第2話

射し込む陽の光に幼児は目を開けた。

辺りを見渡すと小綺麗であることが分かる。

ここは黄泉の国だろうか、と小首を傾げると幼児は立ち上がった。所々痛むが問題はない。ふらつきながら戸の所まで辿り着くとそっと、開ける。

「……ぁ」

その先には竹林が広がっていた。青々とした竹の葉がさらさらと音を立て風に鳴る。

「お、気ぃ付いたか」

何処からかともなく低い声が響く。それは意識が無くなる直前に聞いたものと同じだった。キョロキョロと辺りを見渡すと、上からこっちだ、と再び声がした。

「……?」

幼児は目を瞬かせ上を見上げる。すると何かが屋根から地に降り立った。あまりのことにあんぐりと口を開けると屋根から地に降りた、片目の初老の男は、くつくつと笑う。

「そんなに口開けてっと羽虫が入るぞ」

すると、幼児は慌てて両の手で口を押さえ、男を不思議そうに見上げる。

「なんだァ?俺がなんで彼処から降りてきたのかってか?そりゃ、昼寝していただけに決まってんだろ」

幼児は晴れ渡る空を見、それから成る程、というように大きく頷く。そんな子供の様子に男は頭を掻いた。

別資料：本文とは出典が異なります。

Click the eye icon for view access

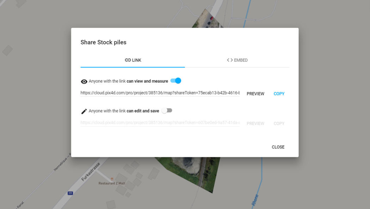pyautogui.click(x=84, y=82)

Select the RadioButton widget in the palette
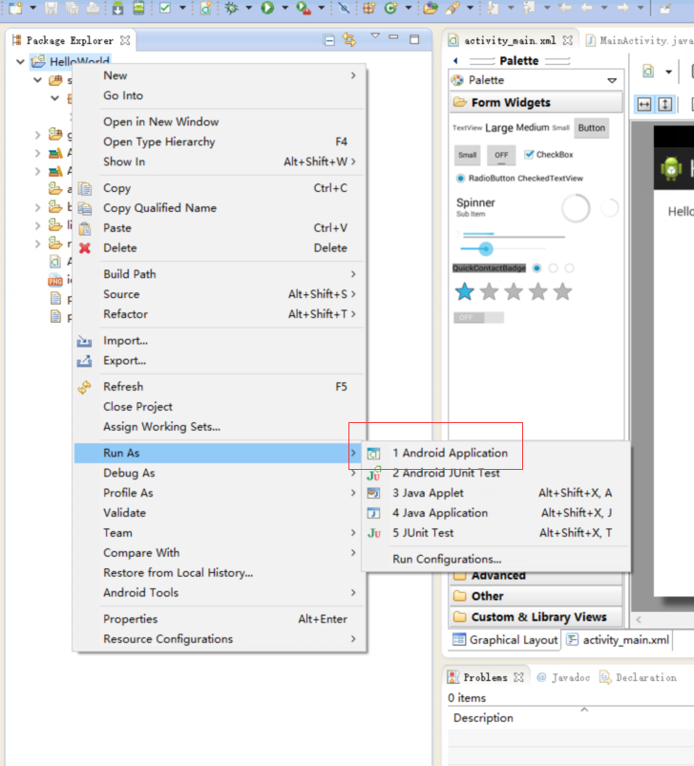tap(460, 178)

「こりゃぁまた……胆の座ったやつというか、抜けたやつというか……」

「……?」

男の溜め息に幼児はきょとんと丸い目を見開く。その様子に苦笑いを溢すと、男はしゃがみこみ、幼児と同じ目線になった。

「お前、名は?」

「……すて」

「捨……?」

「ん」

こくり、と幼児、捨は頷く。男の何か考えるように目を閉じた。それ顎を撫で上げ口を開いた。

「俺は段蔵。加藤段蔵だ」

「だんぞー?」

「おうおう、随分思ってたより元気みてェだな」

「げんきー!」

「わかったわかった。そんで捨、自分の歳は分かるか?」

「しらなーい!」


きゃらきゃらと明るい声で捨は答える。その声に暗さは微塵もない。明るすぎるほどだ。いっそここまで明るいと寧ろ憐れみすら感じられる。『捨』という名から分かるようにあの近隣の村に捨てられた子であろう。今の時勢可笑しな話ではない。それに、この幼児は恐らく。

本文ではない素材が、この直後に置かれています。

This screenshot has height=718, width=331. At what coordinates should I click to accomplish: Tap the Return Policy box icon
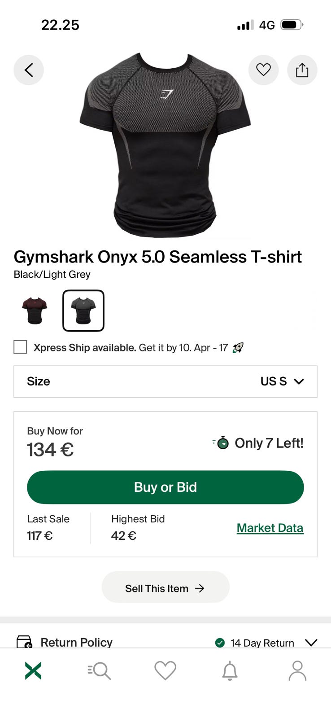pos(24,642)
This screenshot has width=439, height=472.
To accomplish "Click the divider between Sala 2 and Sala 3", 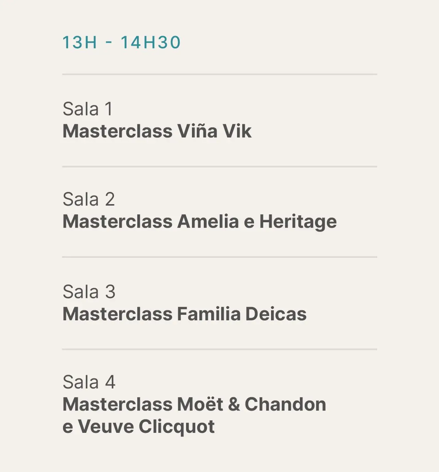I will click(x=220, y=257).
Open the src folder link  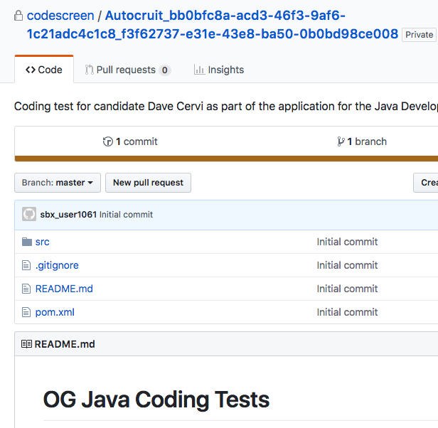click(x=43, y=242)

「捨、もう一つ聞きてぇんだが、その目の色は生まれつきか?」


段蔵は片方だけの眼で捨を凝視する。


「うん!すてはむかしからおめめが変だから『おにご』っておっかあ、いってた!」


捨の返答にやはり、と段蔵は頷いた。段蔵を見上げる丸い瞳は人と思えぬ金の色を持っていた。